I’ve had the chance to read some chapters over the past two years. It’s a very entertaining and even-handed story, one that presents many facts and viewpoints but avoids easy answers. Mark even threw himself into the coverage by attending a goose liver weekend at a farm in France, where he learned the issue from the “inside out”, as it were. Once he had his research done, he told me he’d really learned a lot about food choices and this little delicacy, and that his cholesterol had gone through the roof.

In these economic times, macaroni and cheese might be on more people’s minds than foie gras, but keep an eye out for this book and pick up a copy. It’s a fascinating look into politics, money, class, the artisanal food movement, and our relationship to nature and what we put in our bodies.

UPDATE: Here’s a good article about Mark in the Chicago Reader. He’ll also be signing at the B&N in Old Orchard in Skokie next Thursday.

Dept. of Cheap Irony

Was just listening to WXRT this morning when an ad came on for AmeriStar. It had something to do with money, and how knowing your “Mystery Points” will multiply your winnings for the day. Know your Mystery Points, and you’ll find out how to exponentially increase your money.

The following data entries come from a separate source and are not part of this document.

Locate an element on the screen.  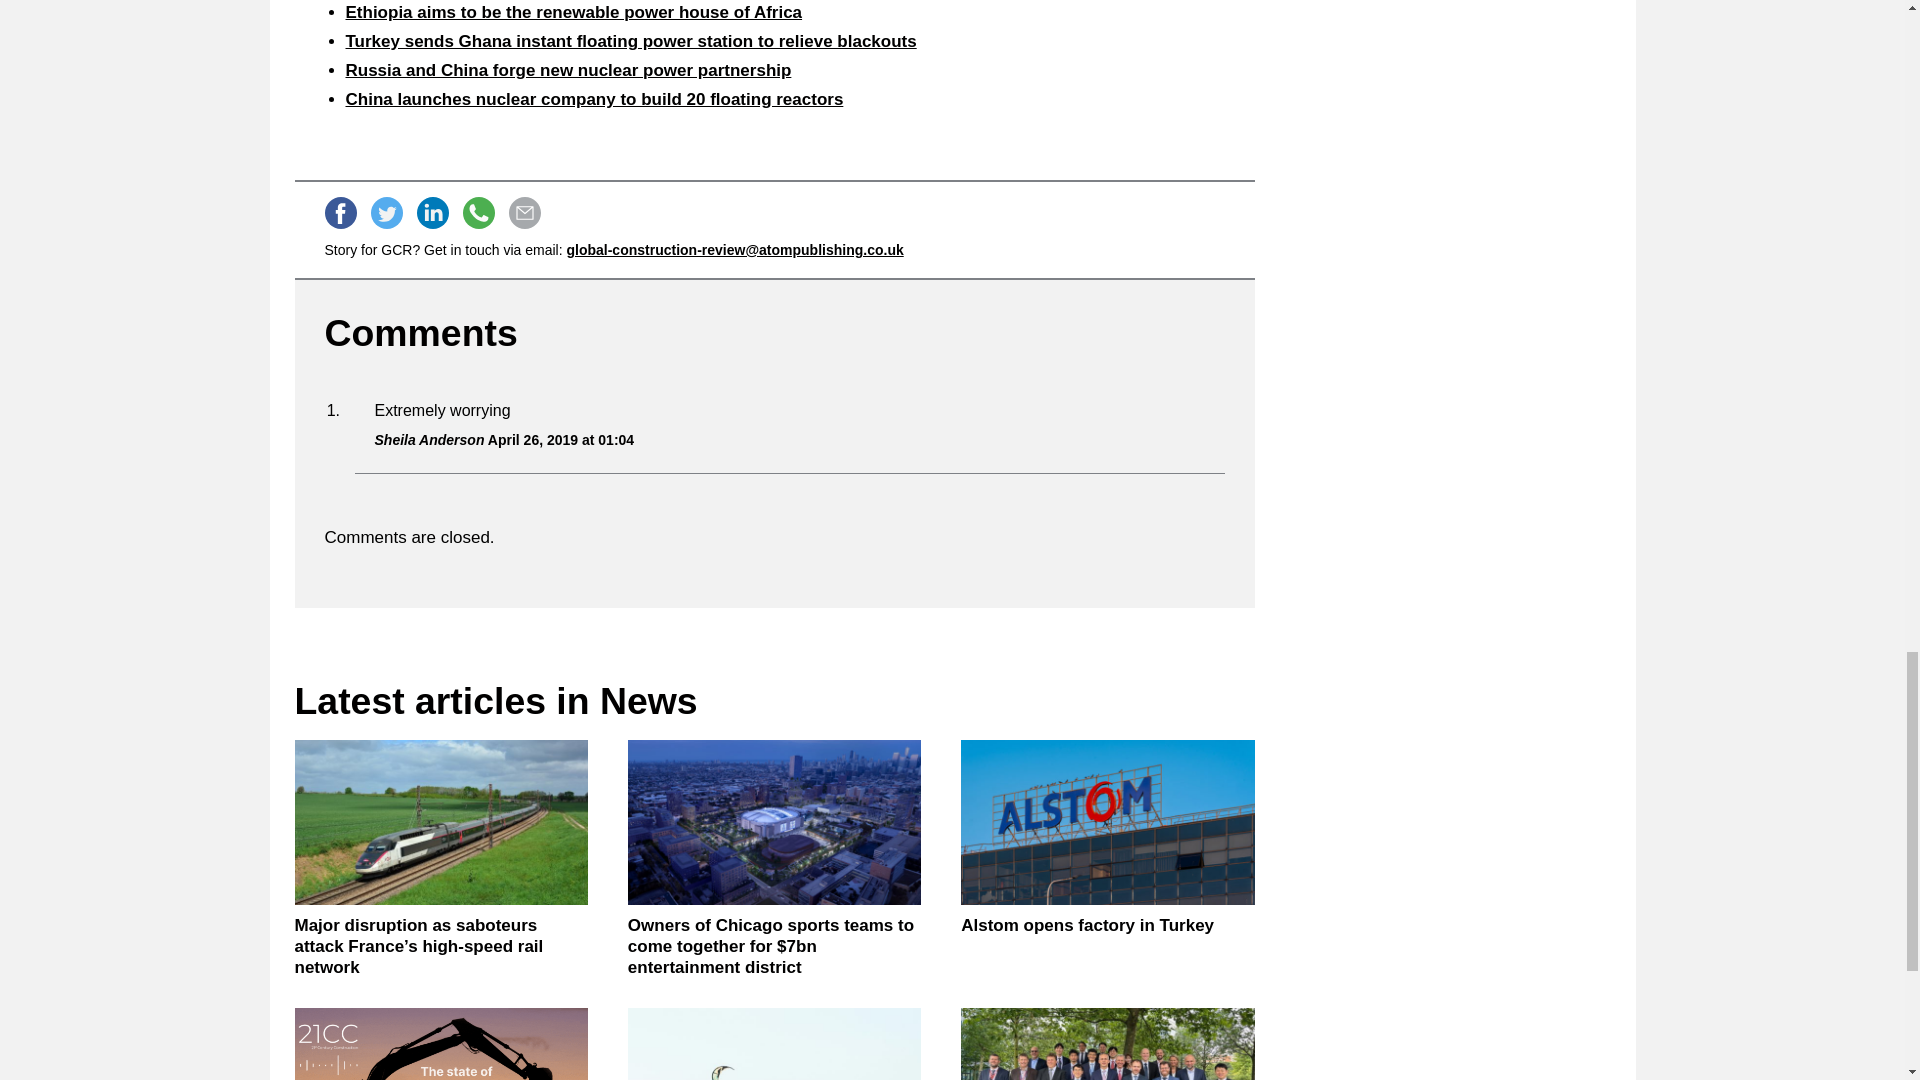
Share on LinkedIn is located at coordinates (432, 212).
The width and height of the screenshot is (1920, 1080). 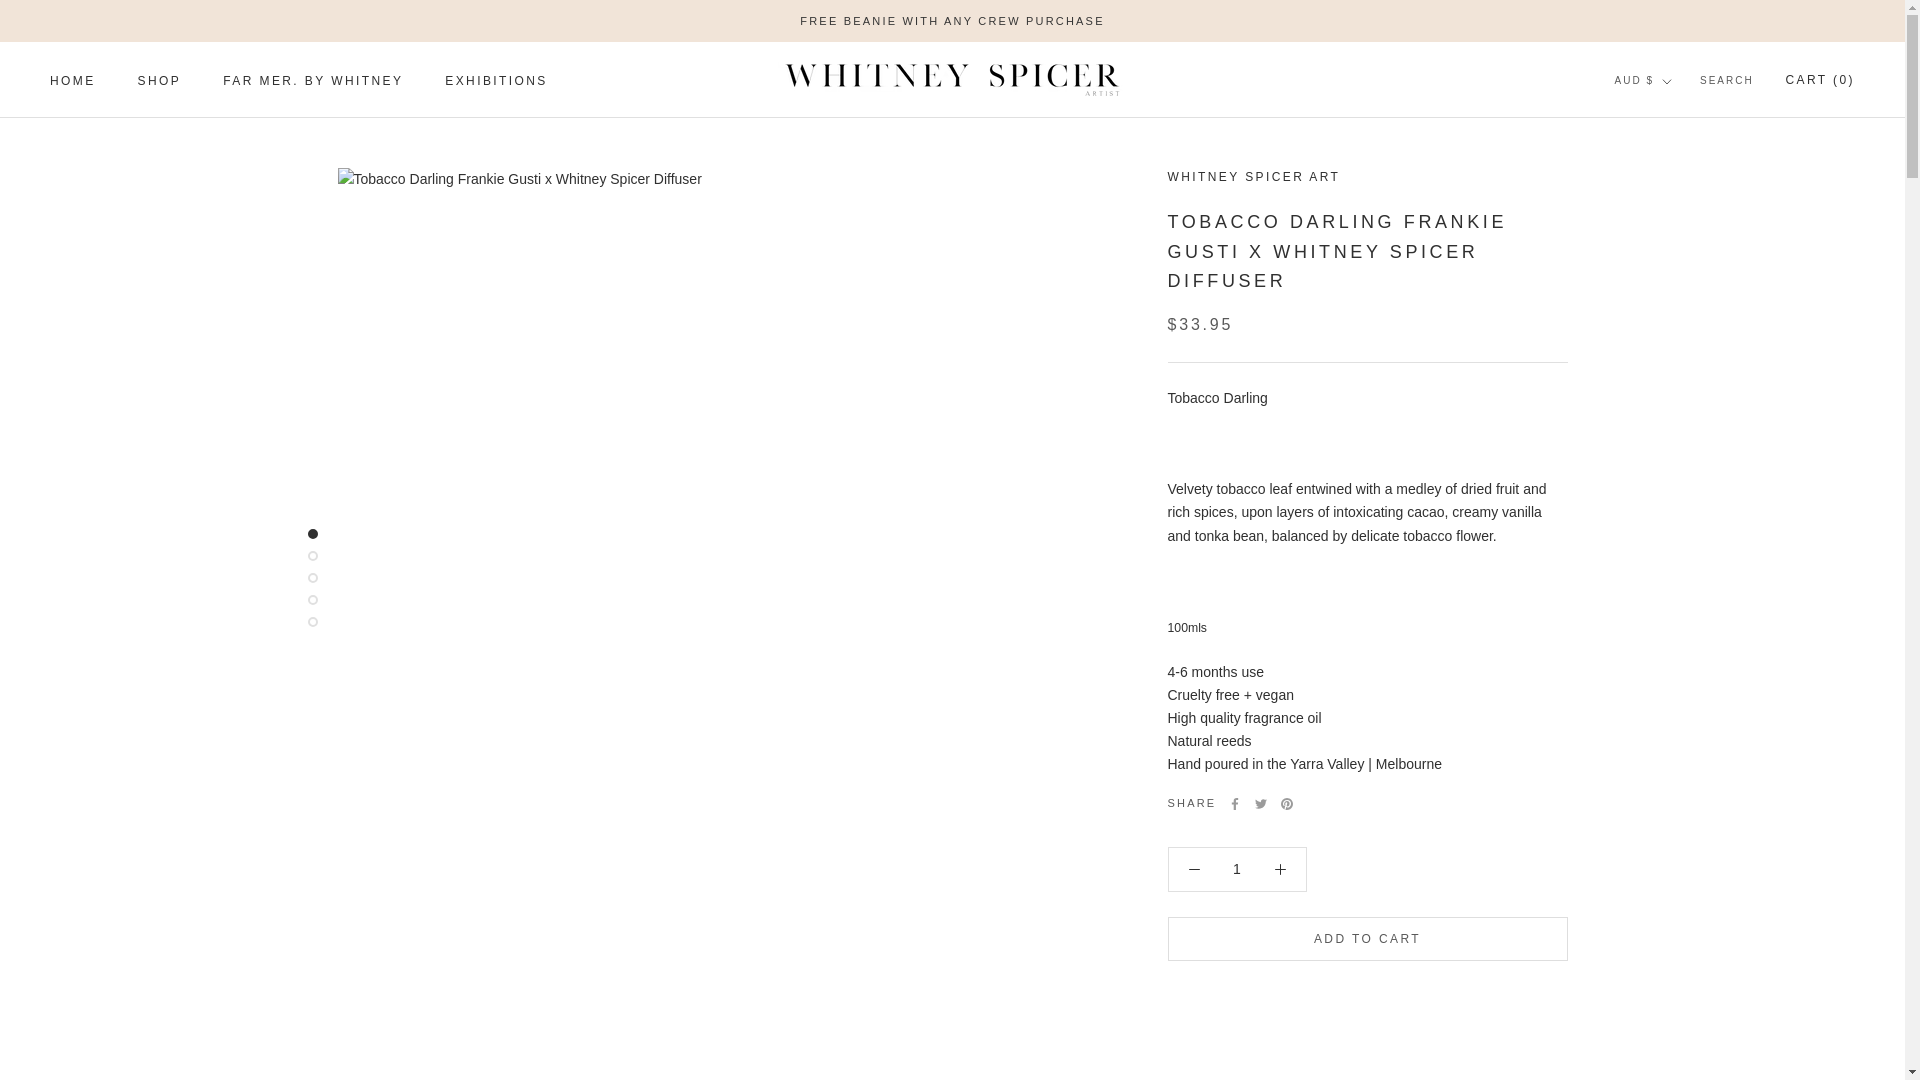 I want to click on 1, so click(x=72, y=80).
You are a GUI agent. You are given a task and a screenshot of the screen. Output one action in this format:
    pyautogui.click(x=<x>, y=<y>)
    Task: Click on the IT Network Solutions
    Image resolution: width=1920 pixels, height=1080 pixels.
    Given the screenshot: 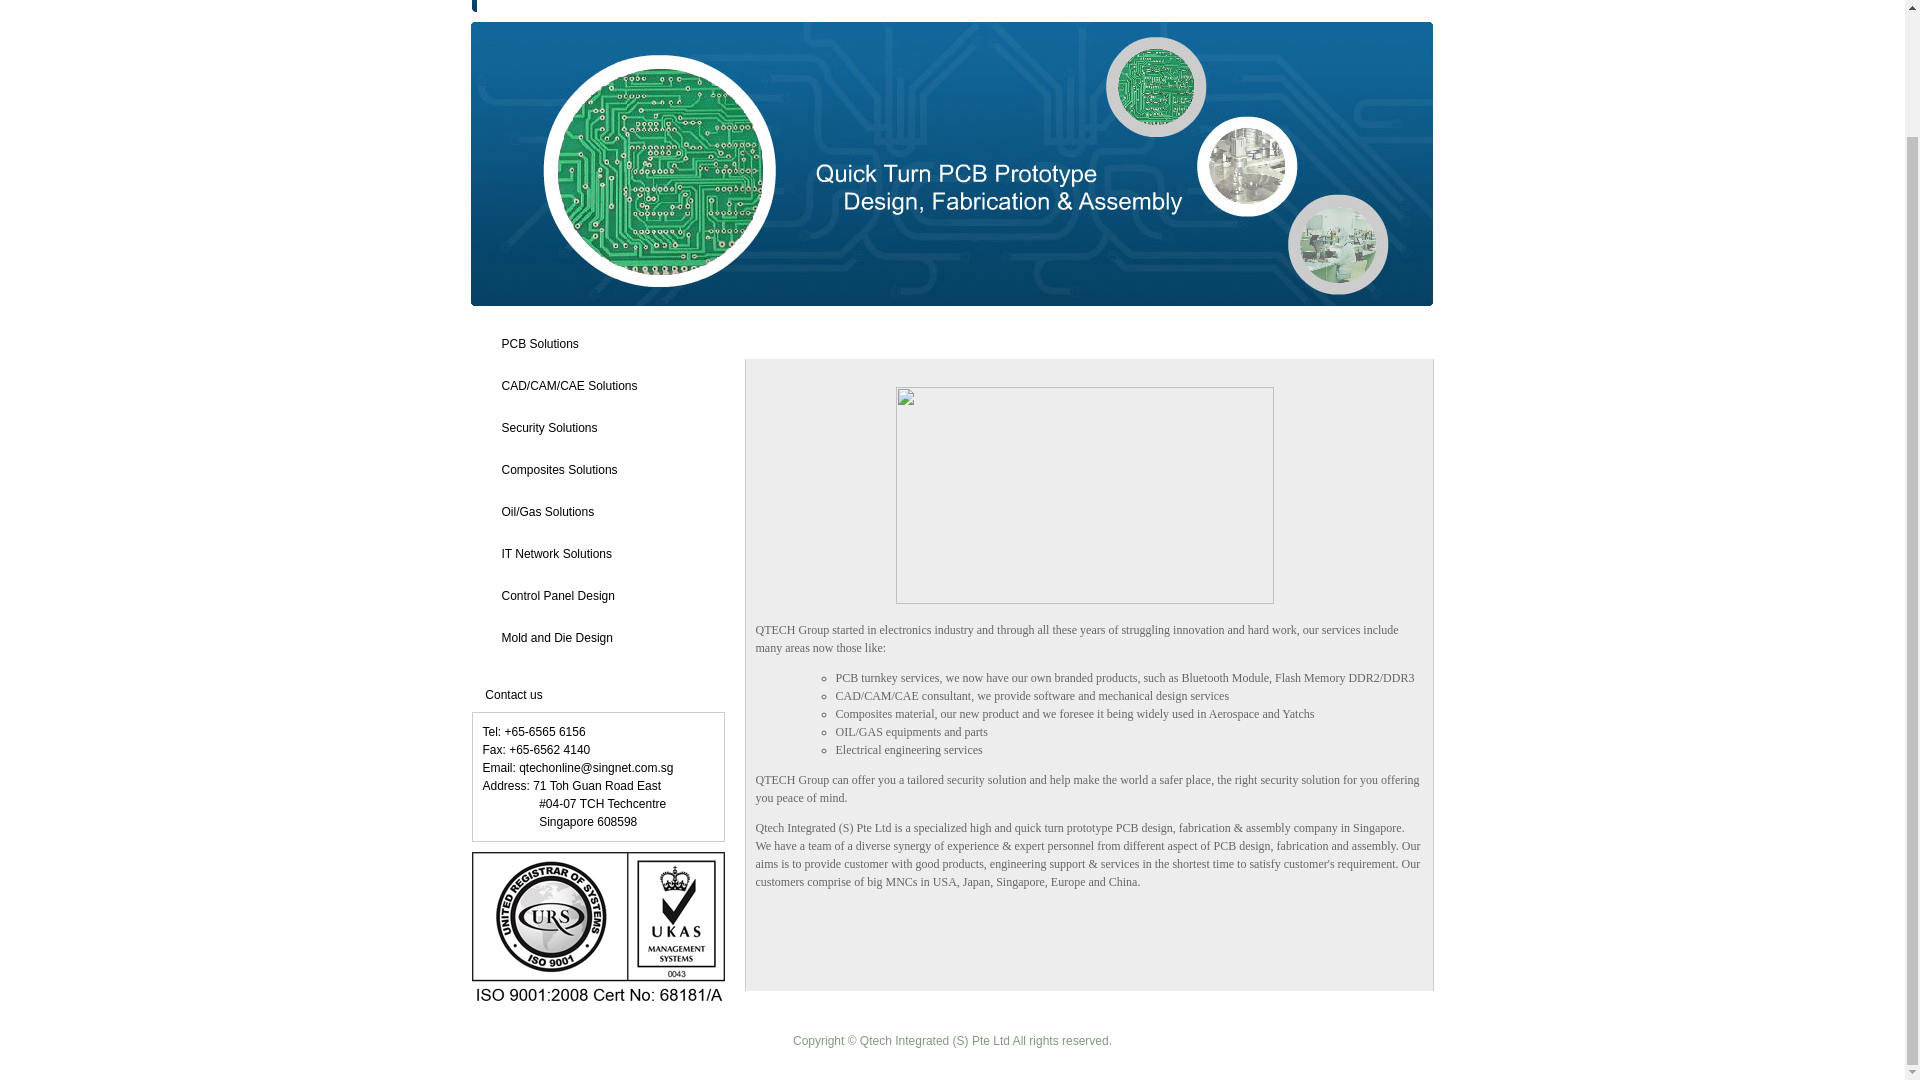 What is the action you would take?
    pyautogui.click(x=556, y=553)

The name “Ameristar” sounded familiar, and will all the talk about points and money, I thought it was a bank. Sounds like a generic bank name, right?

It ain’t.

It’s really a chain of casinos.

Saturday Morning “Watchmen”

For weeks, I’ve been promising to take Liam and some of his buddies to the opening weekend of “The Watchmen” for his 14th birthday. Had some reservations about it, especially as the reviews started coming in, mentioning the violence and nudity.

But then I saw this and feel much better about it all. Absolute genius.

Book Signing: Bryan Gruley

Next week mystery lovers in Chicago will get two chances to meet and greet Bryan Gruley, who has penned a marvelous new book, Starvation Lake, out now from Simon & Schuster. I urge everyone to come out and support Bryan, the Chicago bureau chief of the Wall Street Journal and an altogether mensch-y type of guy.

On Sunday, March 8 at 2 pm, he’ll be at Centuries and Sleuths, the redoubtable independent mystery bookstore in Forest Park. On Tuesday, March 10 at 7, he’ll be at the Borders at Clark and Diversey in the city. You can find other dates on his tour, plus interviews and all that stuff, at Bryan’s webpage here.

For an even more awesome experience, go to Bryan’s website, StarvationLake.com. It will give you a good feel for the setting of the book, a northern Michigan town where hockey is a religion and a murdered high school rink coach is a sign of deep rot among the people. It’s a really slick site, the kind of web marketing that writers need to do now to get attention. So please do pay attention, and support this book. It will free Bryan up for more daytime drinking with the rest of us professionals.